The Legislature commenced this provision by the word “Notwithstanding”: an adverb, whose connotation has been expounded thus: The word or expression “Notwithstanding” is a term of exclusion in legal drafting; it simply means “in spite of or irrespective of or regardless of”, see N.N.P.C. v. Lutin Invest. Ltd (2006) 2 NWLR (Pt. 965) 506 at 529. In N.D.I.C. v. Okem Ent. Ltd. (2004) LPELR-1999 (SC), @ P.55, Uwaifo, JSC, defined the word or term.

‘Notwithstanding’ while interpreting the provision of Section 251 of the Constitution, thus:

“As has been observed, Section 251(1) of the 1999 Constitution begins with “Notwithstanding anything to the contrary contained in this Constitution” while Section 272(1) of the 1999 Constitution is specifically made “subject to the provisions of Section 251.” When the term “notwithstanding” is used in a section of a statute, it is meant to exclude an impinging or impeding effect of any other provision of the statute or other subordinate legislation so that the said section may fulfill itself. It follows that, as used in Section 251(1) of the 1999 Constitution, no provision of that Constitution shall be capable of undermining the said Section.”
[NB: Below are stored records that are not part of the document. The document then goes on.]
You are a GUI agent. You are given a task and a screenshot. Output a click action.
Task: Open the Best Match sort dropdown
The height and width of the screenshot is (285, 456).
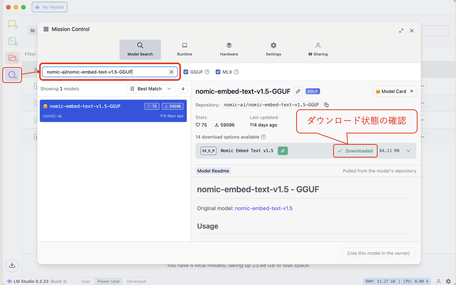(151, 89)
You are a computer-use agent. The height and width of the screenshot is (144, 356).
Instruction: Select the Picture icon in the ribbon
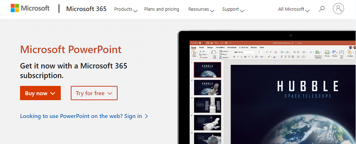(327, 53)
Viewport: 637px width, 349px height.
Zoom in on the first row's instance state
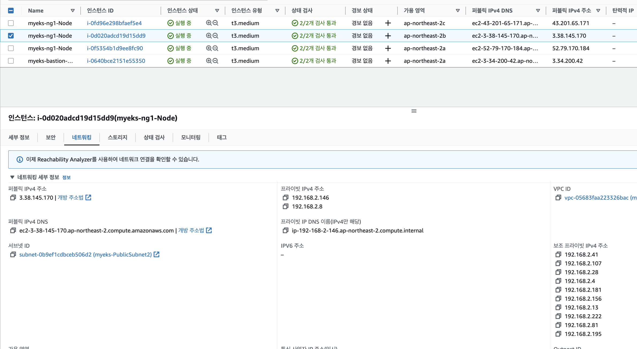(x=209, y=23)
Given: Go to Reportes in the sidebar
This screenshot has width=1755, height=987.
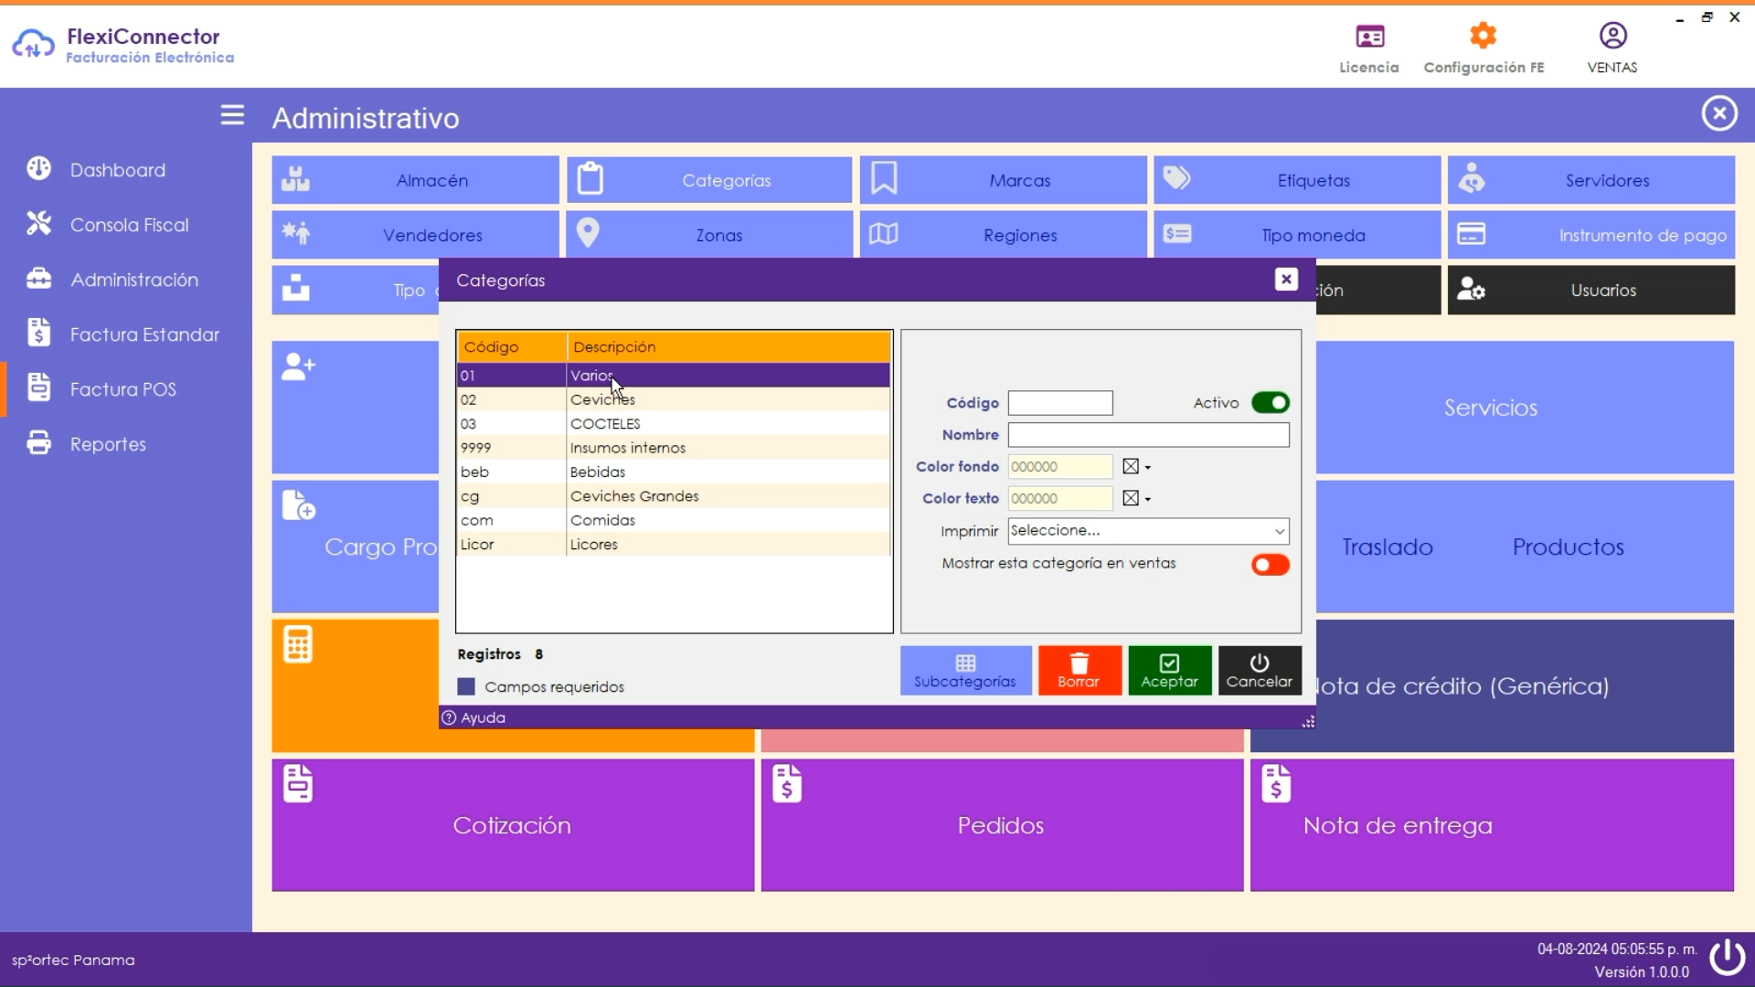Looking at the screenshot, I should click(x=108, y=444).
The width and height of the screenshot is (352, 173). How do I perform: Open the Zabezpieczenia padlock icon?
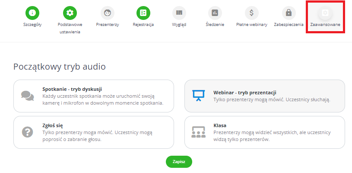click(288, 13)
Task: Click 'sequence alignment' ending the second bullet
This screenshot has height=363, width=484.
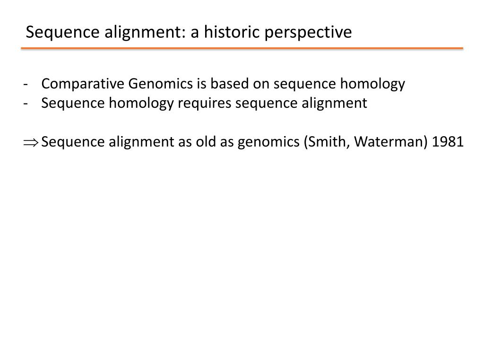Action: click(301, 104)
See also NNPC vs. Orhiowasele & Ors (2013) LPELR-24710 (SC); Obi vs. INEC (2007) LPELR-24347 (SC); Saraki vs Federal Republic of Nigeria (2016) LPELR-40013 (SC). These authorities signify that other provisions of the Electoral Act or rules of any political party must bow to the superiority of the provision in respect of complaint by an aspirant emanating from the conduct of primary election. In other words, an aspirant who is incensed with the conduct of a primary election has an unimpeded access to a Court of law to ventilate his grouse without the necessity of first going through the dispute resolution procedures of his political party. Galadima, JSC, has clearly stated the law while interpreting the provision of Section 87 (9) of the Electoral Act, 2010, which is in pari materia with the provision of Section 84 (14) of the Electoral Act, 2022, in the case of Gassol v. Tutare (2013) LPELR-20232 (SC), where, at page 25 of the E-Report, the learned Law lord declared:

“Having found that the provision of Section 87(9) of the Electoral Act (supra) is clear and unambiguous this Court has the duty to give it literal interpretation. Having expressly listed the Courts with the jurisdiction respecting pre-electoral matters, therefore, there cannot be any legally constituted body either by a political party or subject to the fulfillment of any conditions before the matter may be instituted before the Federal High Court.”
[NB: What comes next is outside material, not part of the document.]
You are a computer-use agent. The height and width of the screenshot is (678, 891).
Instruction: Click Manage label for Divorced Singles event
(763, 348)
​This pronouncement of the apex Court clearly banishes the internal dispute resolution mechanism, donated to the aggrieved members of the 2nd Respondent, which the 1st, 2nd, 4th and 5th Respondents erected as a clog to the jurisdiction of the lower Court to entertain the Appellant’s action. This authority solidifies and entrenched an aspirant’s unfettered right of access to Courts to ventilate grievances arising from primary election, a right which does not inure to other members of a political party who do not attain the status of “aspirant”…” Per SIRAJO, J.C.A.